Amazon is attempting to step into this current with its Casanova pilot, released today; whether the show goes to series depends on audience reaction to the first episode. Its premise: the famous Venetian libertine, first name Giacomo (Diego Luna), has escaped imprisonment and fled to Paris. What we have, then, is an Italian seducer running amok in the court of Versailles and the markets of Paris, where the bodices are low and the morals are even lower. He spies, he flirts, he smolders as he flits between operas and courtiers and brothels.

The pilot is visually stunning, particularly in its early scenes of Venice, but also in its shots of Versailles gardens and Parisian streets. Furthermore, there is potential in Casanova‘s elements, combined under the skilled direction of Amelie‘s Jean-Pierre Jeunet. We meet conniving ministers, scheming Freemason Cabalists, and a poor virginal whore who gets accidentally traded away to a deviant, cruel nobleman. Best of all is Casanova’s antagonist, Madame de Pompadour, the king’s mistress, a real historical figure who is today remembered for the stunning portraits she commissioned. Whose side is Casanova on? Who is on Casanova’s side? Enough questions linger to tempt viewers into asking Amazon for more.

Unfortunately, the pilot also puts the bore in its bordellos, full of tempting flesh and powdered wigs though they may be. The whole point of a kind of show like this is its energy. Both Outlander (whose second season may also head to Versailles) and Poldark race and ride around with a great deal of verve. Casanova, well, meanders. And although all these shows are guilty of using modern slang (I blame Downton Abbey for starting this trend), phrases like “I’m a joke” and “You don’t know me,” bandied about with regularity, feel too much like sitcom lines for my tastes.

A historically correct but tonally jarring aspect of the pilot involves Damiens’ attempted regicide — first, his attempt on the king’s life and then his torture and execution via drawing and quartering. Anyone who has read Michael Foucault’s book Discipline and Punish cannot forget that the very brutal execution of Damiens is the opening anecdote. As a result, I spent a lot of the Casanova episode distracted not just by Foucault’s theories of the prison (ever-relevant today) and the carceral, but also in recalling the extremely gruesome description of this death that opens his book. Giacamo Casanova actually witnessed the execution and wrote about his disgust in his memoirs, a fact which interested me far more in the historical figure than the show did.

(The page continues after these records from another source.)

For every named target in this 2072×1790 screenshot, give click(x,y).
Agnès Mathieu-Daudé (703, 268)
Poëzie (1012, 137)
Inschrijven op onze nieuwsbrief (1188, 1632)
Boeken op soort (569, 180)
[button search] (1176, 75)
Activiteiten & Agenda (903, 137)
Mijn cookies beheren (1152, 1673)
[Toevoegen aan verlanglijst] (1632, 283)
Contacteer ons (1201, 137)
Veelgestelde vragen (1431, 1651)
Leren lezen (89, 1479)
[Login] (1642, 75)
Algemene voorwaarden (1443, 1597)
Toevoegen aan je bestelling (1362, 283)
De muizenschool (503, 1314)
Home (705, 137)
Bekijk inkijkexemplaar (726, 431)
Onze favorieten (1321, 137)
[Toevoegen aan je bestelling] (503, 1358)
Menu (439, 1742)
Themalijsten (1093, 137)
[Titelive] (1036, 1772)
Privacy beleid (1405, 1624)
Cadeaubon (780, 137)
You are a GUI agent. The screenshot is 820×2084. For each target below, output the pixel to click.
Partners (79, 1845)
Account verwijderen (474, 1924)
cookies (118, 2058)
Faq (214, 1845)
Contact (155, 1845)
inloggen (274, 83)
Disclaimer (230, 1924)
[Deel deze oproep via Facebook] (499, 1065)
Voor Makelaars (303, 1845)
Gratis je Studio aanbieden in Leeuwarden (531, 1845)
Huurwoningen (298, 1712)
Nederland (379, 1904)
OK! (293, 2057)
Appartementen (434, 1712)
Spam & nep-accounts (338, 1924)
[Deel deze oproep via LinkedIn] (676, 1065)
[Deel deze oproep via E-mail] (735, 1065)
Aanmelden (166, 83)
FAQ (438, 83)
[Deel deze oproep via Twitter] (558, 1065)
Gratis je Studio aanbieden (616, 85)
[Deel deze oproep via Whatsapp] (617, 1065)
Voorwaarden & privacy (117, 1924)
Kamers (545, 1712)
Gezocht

A second hurdle for me came in the form of Heath Ledger. Perhaps you remember Lasse Hallström‘s very silly 2005 adventure comedy, Casanova, which starred Ledger and Sienna Miller. It has a glowing “44% fresh” rating on Rotten Tomatoes, but I swear, it’s a charming film, one that at its best recalls Errol Flynn, which is exactly what this whole genre is going for. Diego Luna may be more appropriately caddish, sultry, and Italian-seeming than Ledger, but the material he’s working with is, for the time being, less juicy.

Most viewers of this Casanova are not going to be distracted by philosophers’ tracts on punishment or old romantic comedies, to be fair. The question, given that this is a mere a pilot of uncertain fate, is: does this hour have enough promise to merit a full-season commitment? It’s hard to wager. If Amazon, like most of the women of Europe, decides to go all the way with Casanova (see what I did there?), the series will probably improve and find its own niche, and it might even turn out to be excellent. But that doesn’t change the fact that the pilot can’t quite pull off a seduction.